Ralph Lauren sales mix ‘optimism and pessimism’

The latest Ralph Lauren sales figures come with a mixed dose of both optimism and pessimism.

The pessimism is from the continued slide in sales, which tumbled on both a total and comparable basis. More optimistically, the drop in sales is now flattening out, with some of the decline deliberately engineered as the company looks to rebuild its brand.

According to the apparel brand, US sales fell 10 per cent in the last quarter of last year, although this was mitigated a little by a 28 per cent increase in Mainland China. The company reported a net loss of $81.8 million, largely due to a taxation issue.

Starting on the bright side, it is clear that the long run decline in sales is easing. Admittedly there are some factors – such as very soft prior year comparatives – that have aided this trend, but even so, performance is improving. It is particularly encouraging that much of the decline is now deliberately engineered rather than just a function of Ralph Lauren being out of step with consumer demand. The pullback from department stores and a reduction in shipments to off-price channels have both taken their toll on the revenue line, but they are essential steps on the path to rebuilding brand equity.

A reduction in discounting is also to be applauded, even if this dampened sales numbers over the holiday period. The impact on margins has been good, and we believe that a reduction in promotional activity is helping to strengthen Ralph Lauren’s brand image. That said, as has been seen from other luxury brands that have pulled back from the discounting drug, there is pain before recovery.
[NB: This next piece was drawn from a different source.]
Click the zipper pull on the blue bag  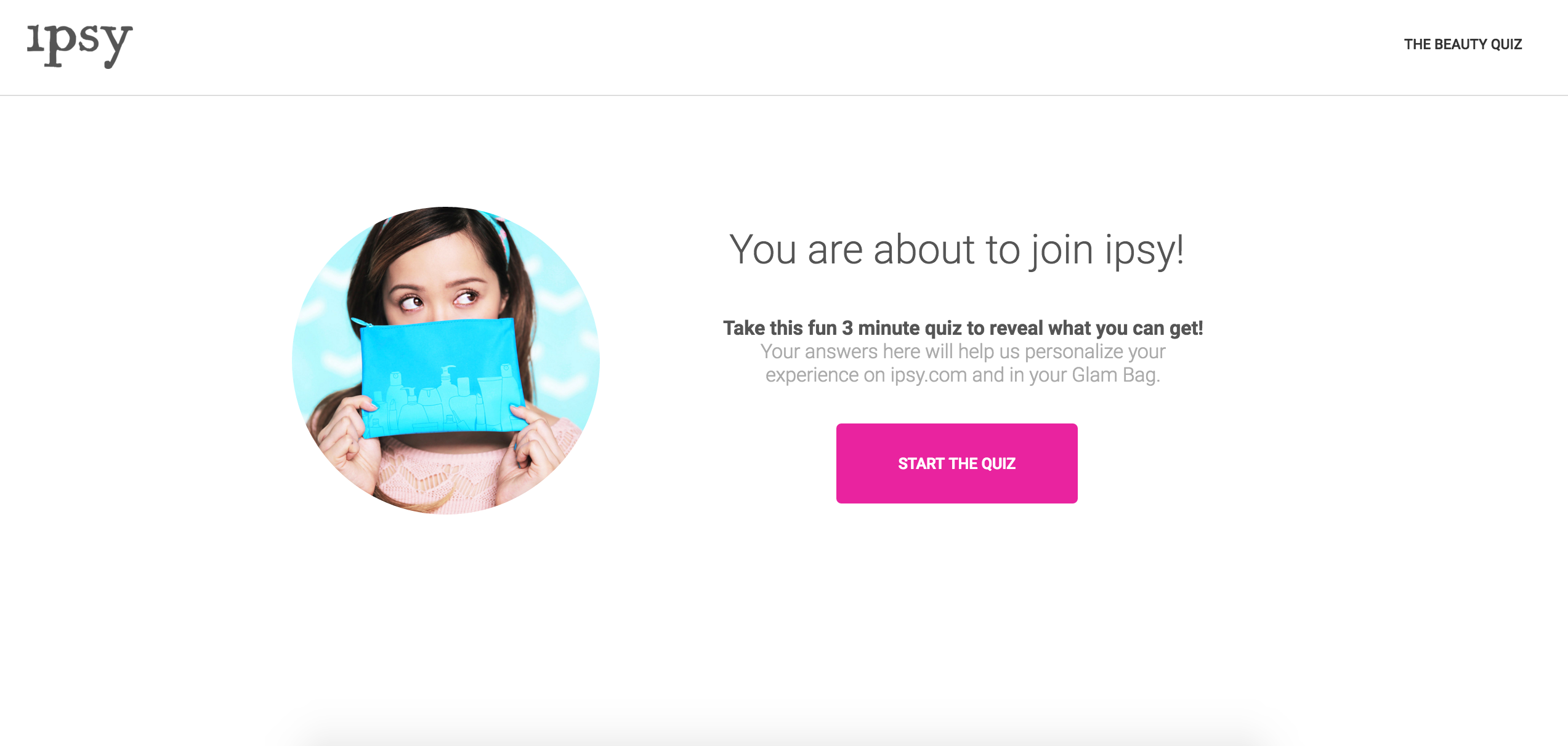pyautogui.click(x=360, y=323)
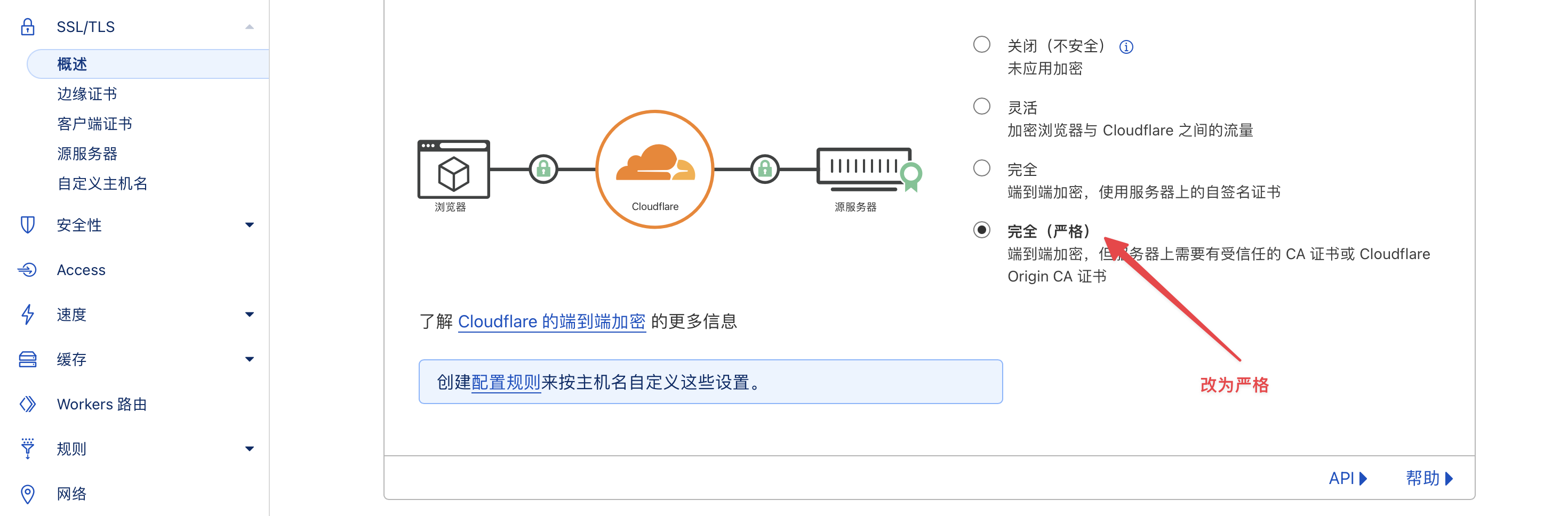Collapse the SSL/TLS sidebar section
The height and width of the screenshot is (516, 1568).
(x=249, y=26)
In our view, Ralph Lauren remains in the painful phase, and it is unlikely to see improvements until well into this calendar year.

The margin gains, along with some action on costs, has resulted in a much better bottom line performance. At operating level, profits rose by 47.5 per cent this quarter. Its net loss for the period was down to increased tax provisions rather than operational issues, we are not unduly alarmed by the slip.

For all the good news, Ralph Lauren still has much more work to do before it is back to full health. Our data shows that while there has been a moderate improvement in brand perception, Ralph Lauren has not regained all of the ground it lost over the past ten years and is a long way from where a luxury brand of its kind should be.

The main brand issues are still clarity and relevance. Many consumers are unclear about what Ralph Lauren stands for or what it has to offer; therefore, they do not see the brand as being entirely relevant to them. In a sense, Ralph Lauren has simply slipped off the radar of many shoppers. Much of this is down to the lack of coherence across the various parts of Ralph Lauren’s business. There are still too many parts to the offer, and they are disjointed and confusing. Steps are being taken to correct this, but it is clear that much more work needs to be done.

North America challenge

The problem is most acute in North America, where the brand is arguably at its most ubiquitous. With comparables in the region down by 10 per cent, the scale of the problem is evident. Of particular concern is the 27 per cent slide in retail e-commerce sales. Given the strength of the channel over the holiday period, this is a terrible result and underlines the fact that Ralph Lauren has a great deal more work to do in streamlining and strengthening this part of the operation.

We note that it has recently taken on new hires in this area, including talent from Burberry.

However, the lack of progress on e-commerce is as much a function of brand issues as it is to do with online execution. Both need to be corrected before growth can come.

Overall, we are encouraged that Ralph Lauren is now on the right path. However, we are also cognisant that the road to recovery is long, and winding.